Notwithstanding reports to the contrary, the Lithuanians were with the Allies all the time, and will stand by them to the end. They have faith that the Allies, when the proper time comes, will recognize their just claims.


Germany to Impose "War Burdens" on Lithuania

Emperor William on May 12, 1918, issued the following proclamation regarding Lithuania:

We, Wilhelm, by God's grace German Emperor, King of Prussia, &c., hereby make known that, whereas the Lithuanian Landsrat, as the recognized representative of the Lithuanian people, on Dec. 12 announced the restoration of Lithuania as an independent State allied to the German Empire by an eternal, steadfast alliance, and by conventions chiefly regarding military matters, traffic, customs, and coinage, and solicited the help of the German Empire; and,

Whereas, further, Previous political connections in Lithuania are dissolved, we command our Imperial Chancellor to declare Lithuania on the basis of the aforementioned declarations of the Lithuanian Landsrat, in the name of the German Empire, as a free and independent State, and we are prepared to accord the Lithuanian State the solicited help and assistance in its restoration.

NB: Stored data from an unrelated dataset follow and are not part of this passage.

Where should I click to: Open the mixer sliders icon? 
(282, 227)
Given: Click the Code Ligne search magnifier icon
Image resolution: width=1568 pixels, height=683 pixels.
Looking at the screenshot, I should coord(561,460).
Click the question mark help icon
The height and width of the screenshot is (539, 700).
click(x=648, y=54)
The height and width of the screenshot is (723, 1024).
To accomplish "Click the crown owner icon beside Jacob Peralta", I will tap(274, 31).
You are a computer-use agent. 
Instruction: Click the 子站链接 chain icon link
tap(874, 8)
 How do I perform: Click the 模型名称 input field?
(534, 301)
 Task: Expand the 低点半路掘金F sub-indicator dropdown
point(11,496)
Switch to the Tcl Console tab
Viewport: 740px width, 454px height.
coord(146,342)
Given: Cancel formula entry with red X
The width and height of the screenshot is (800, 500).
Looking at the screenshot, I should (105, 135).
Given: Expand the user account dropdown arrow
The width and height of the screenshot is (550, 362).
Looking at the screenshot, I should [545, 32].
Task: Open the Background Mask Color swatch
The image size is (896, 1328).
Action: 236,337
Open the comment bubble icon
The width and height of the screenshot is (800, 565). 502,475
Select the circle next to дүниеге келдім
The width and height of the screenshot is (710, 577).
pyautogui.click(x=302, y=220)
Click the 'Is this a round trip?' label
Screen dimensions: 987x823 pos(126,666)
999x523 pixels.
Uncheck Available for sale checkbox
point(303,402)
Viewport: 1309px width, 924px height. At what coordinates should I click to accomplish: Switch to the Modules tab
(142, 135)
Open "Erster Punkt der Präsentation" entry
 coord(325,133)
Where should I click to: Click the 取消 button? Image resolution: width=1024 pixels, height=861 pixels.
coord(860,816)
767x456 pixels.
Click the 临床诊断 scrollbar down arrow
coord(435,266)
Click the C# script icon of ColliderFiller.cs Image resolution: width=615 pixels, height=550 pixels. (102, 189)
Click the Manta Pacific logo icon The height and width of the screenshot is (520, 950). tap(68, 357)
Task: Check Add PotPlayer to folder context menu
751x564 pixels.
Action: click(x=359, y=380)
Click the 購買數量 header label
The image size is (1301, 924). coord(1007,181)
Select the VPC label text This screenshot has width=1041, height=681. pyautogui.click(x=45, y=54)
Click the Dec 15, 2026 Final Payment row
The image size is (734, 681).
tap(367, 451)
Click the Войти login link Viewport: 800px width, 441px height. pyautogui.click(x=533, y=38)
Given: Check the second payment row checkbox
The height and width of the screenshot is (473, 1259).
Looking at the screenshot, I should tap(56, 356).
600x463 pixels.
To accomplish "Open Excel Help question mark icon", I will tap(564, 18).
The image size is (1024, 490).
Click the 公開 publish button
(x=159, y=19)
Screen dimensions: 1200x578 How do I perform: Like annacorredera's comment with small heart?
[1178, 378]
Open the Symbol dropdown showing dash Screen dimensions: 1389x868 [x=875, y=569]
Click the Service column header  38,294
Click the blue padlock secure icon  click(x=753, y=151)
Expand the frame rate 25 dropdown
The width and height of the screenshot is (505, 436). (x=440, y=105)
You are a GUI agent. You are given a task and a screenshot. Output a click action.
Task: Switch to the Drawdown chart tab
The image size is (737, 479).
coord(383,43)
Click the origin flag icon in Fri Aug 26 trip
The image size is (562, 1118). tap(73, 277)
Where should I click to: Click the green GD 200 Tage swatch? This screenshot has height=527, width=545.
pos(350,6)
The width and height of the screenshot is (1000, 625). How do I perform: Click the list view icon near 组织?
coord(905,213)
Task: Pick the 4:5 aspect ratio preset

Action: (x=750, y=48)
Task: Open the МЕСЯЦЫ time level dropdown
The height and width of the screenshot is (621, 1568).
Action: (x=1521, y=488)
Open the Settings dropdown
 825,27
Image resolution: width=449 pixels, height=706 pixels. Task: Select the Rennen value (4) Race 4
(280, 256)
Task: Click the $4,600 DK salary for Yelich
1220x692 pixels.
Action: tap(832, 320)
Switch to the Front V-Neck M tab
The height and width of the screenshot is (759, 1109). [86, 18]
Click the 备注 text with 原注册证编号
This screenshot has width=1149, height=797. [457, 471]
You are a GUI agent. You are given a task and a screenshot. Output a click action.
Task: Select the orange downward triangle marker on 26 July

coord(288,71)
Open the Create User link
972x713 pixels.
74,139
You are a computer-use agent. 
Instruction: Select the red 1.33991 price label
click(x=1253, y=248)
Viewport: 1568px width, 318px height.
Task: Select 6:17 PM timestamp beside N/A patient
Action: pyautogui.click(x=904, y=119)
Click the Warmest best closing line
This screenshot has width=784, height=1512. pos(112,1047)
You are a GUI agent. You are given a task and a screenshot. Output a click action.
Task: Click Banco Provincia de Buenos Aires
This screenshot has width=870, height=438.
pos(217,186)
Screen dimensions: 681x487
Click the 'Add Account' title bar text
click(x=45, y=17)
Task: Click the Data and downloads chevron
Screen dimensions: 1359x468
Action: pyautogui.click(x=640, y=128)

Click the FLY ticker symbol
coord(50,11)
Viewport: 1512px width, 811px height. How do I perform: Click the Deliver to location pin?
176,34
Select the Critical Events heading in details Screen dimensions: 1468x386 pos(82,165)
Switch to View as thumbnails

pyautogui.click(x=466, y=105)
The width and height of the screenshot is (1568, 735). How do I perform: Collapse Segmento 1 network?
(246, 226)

We assume that the conventions to be concluded will take the interests of the German Empire into account equally with those of Lithuania, and that Lithuania will participate in the war burdens of Germany, which secured her liberation.

The Lithuanian National Council, with headquarters at Washington, replied to the foregoing proclamation on May 14 as follows:

The assumption that Lithuania "will participate in the war burdens of Germany" means a contribution of three things: Money, munitions, and men. The first we have not, as Germany has already impoverished us; the second, we have no means of supplying, because we lack the first. Therefore, Germany can have reference only to men. Men from a self-declared democracy to fight in the ranks of autocracy? Unthinkable. Lithuania would not consent. Are her citizens to be dragooned into the ranks of the Kaiser? This would be an abridgment of the sovereignty which Germany has already recognized, for Chancellor von Hertling's reply stated, "We hereby recognize Lithuania as free and independent."

Germany knows that ultimate defeat is unavoidable, but she would compensate losses in the west with gains in the east, among which Lithuania is gambled on as an asset. No recognition of Lithuanian independence can be sincere when coupled with the von Hertling terms, but if this sop will add to Prussian man power it may postpone somewhat the inevitable day of reckoning and give her more time to Germanize in the east with a view of confederating the new republics under Junker rule.